それから様々な手続きを経て、渡は少年更生施設に入った。
牢屋のような部屋で寝起きをし、半年後から昼間は軽作業が追加された。
渡は当然だと思った。自分は姉を殺したのだ。
本当なら死刑でもなんでもして、殺してほしかった。

一度、自分の上着と独房のタオルをつなぎ合わせて梁にかけた。死ぬつもりだった。

しかし、なかなかうまくいかずに手こずっているうちに、看守に見つかりあっけなく失敗。
あげく拘束衣をつけられ一週間も過ごした。
死ぬことには力がいる。その間に渡の死ぬための余力は失せていった。

施設に入ってすぐに渡は母親から長い手紙をもらった。
姉の出生に関する手紙だった。

渡の母と義父は元々恋人同士だったそうだ。しかし、義父にはすでに妻子があり、不貞の恋は妻の知るところとなった。二人は別れたけれど、その時すでに母のお腹には深空がいたという。女児の出生がわかると遠坂の妻はその子もとりあげた。深空は養女というかたちで遠坂家で育てられたそうだ。

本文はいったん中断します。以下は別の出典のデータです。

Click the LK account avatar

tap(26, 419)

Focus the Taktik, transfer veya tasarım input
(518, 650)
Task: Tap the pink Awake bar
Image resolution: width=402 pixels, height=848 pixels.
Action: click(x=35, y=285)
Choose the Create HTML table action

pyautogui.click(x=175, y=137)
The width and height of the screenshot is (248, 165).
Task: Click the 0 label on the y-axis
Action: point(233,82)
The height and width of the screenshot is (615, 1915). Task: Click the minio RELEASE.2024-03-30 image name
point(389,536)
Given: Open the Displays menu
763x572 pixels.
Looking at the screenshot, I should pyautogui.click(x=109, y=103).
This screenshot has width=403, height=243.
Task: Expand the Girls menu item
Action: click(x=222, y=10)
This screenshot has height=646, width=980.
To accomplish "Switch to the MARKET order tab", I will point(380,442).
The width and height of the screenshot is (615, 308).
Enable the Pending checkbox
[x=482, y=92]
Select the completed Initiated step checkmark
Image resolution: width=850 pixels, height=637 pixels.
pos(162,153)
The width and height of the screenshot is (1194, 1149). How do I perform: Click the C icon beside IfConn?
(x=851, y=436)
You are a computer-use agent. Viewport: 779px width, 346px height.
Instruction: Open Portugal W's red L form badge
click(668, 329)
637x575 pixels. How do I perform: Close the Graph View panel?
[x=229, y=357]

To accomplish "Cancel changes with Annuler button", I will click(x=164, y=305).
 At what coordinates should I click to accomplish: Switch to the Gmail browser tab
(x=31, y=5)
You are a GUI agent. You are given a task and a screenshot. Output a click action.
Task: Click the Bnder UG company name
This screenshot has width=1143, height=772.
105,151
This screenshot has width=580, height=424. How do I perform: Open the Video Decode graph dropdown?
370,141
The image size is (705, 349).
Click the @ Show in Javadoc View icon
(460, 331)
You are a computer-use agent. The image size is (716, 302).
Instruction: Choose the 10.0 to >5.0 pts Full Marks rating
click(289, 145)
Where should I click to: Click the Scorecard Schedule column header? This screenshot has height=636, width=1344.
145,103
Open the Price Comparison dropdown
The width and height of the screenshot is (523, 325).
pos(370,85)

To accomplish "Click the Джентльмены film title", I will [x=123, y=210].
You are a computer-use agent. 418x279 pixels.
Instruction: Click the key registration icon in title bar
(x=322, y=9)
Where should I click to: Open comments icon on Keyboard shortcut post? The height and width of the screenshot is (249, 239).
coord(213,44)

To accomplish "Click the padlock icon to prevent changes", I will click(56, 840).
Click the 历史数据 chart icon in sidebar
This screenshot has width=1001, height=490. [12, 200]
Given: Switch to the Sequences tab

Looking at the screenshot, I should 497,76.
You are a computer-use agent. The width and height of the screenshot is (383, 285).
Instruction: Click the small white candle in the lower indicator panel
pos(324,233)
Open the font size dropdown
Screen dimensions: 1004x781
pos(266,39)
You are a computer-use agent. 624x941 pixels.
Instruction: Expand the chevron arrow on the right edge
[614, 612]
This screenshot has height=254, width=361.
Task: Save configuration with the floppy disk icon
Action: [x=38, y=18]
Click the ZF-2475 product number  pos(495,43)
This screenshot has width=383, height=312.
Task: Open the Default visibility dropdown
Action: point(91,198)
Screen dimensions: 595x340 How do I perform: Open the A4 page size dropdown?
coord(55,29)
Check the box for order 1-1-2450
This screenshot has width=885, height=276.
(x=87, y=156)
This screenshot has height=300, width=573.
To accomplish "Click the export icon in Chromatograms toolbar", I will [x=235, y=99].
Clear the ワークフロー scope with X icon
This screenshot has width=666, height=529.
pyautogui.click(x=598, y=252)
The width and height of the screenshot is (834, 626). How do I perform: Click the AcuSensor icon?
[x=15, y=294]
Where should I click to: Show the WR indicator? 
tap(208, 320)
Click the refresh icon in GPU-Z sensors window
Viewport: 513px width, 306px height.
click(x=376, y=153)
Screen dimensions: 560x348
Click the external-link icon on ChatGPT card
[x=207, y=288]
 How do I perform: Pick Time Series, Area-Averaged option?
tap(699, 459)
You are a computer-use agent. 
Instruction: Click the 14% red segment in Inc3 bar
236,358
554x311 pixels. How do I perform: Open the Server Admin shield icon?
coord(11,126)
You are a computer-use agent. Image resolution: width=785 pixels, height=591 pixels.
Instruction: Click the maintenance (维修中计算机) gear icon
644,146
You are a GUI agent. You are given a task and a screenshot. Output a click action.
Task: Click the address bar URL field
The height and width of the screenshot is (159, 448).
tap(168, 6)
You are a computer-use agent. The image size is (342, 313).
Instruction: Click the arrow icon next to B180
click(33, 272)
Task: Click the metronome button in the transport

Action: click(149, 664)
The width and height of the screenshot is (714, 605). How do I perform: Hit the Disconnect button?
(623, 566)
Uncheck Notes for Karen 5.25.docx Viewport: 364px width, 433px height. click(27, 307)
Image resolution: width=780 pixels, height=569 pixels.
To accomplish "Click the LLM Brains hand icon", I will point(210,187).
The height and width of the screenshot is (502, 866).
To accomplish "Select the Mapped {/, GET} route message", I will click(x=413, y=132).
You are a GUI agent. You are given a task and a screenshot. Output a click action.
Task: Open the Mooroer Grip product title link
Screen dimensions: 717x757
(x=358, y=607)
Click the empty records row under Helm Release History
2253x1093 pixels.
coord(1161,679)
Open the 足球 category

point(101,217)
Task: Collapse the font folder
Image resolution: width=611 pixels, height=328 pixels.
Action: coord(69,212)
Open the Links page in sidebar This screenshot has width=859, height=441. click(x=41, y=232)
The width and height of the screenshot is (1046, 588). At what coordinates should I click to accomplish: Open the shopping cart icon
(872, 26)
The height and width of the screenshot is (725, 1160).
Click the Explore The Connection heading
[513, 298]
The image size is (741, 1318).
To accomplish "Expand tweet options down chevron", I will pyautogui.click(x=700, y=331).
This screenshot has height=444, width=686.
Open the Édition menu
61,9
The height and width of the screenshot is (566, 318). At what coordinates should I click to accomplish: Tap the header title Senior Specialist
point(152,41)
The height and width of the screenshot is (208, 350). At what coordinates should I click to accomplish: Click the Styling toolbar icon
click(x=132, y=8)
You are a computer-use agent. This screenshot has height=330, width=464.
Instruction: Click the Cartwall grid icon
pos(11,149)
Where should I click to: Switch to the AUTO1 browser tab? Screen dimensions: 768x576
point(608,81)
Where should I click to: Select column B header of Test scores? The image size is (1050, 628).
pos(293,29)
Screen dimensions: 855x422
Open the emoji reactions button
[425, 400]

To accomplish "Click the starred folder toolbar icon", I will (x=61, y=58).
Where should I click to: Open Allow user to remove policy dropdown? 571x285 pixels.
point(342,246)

渡の母はまだ若かった。恋人と娘を奪われはしたが、渡の父と出会い、二年後渡が産まれた。
元恋人と再会したのは渡の父が亡くなる少し前だったという。

『おまえに話さなかったのは傷つけたくなかったから』

母は手紙でそう言った。
渡にはすでに関係のないことだった。何の言葉も心に入ってこない。

―――俺は深空を殺した

それ以外の真実が見つからない。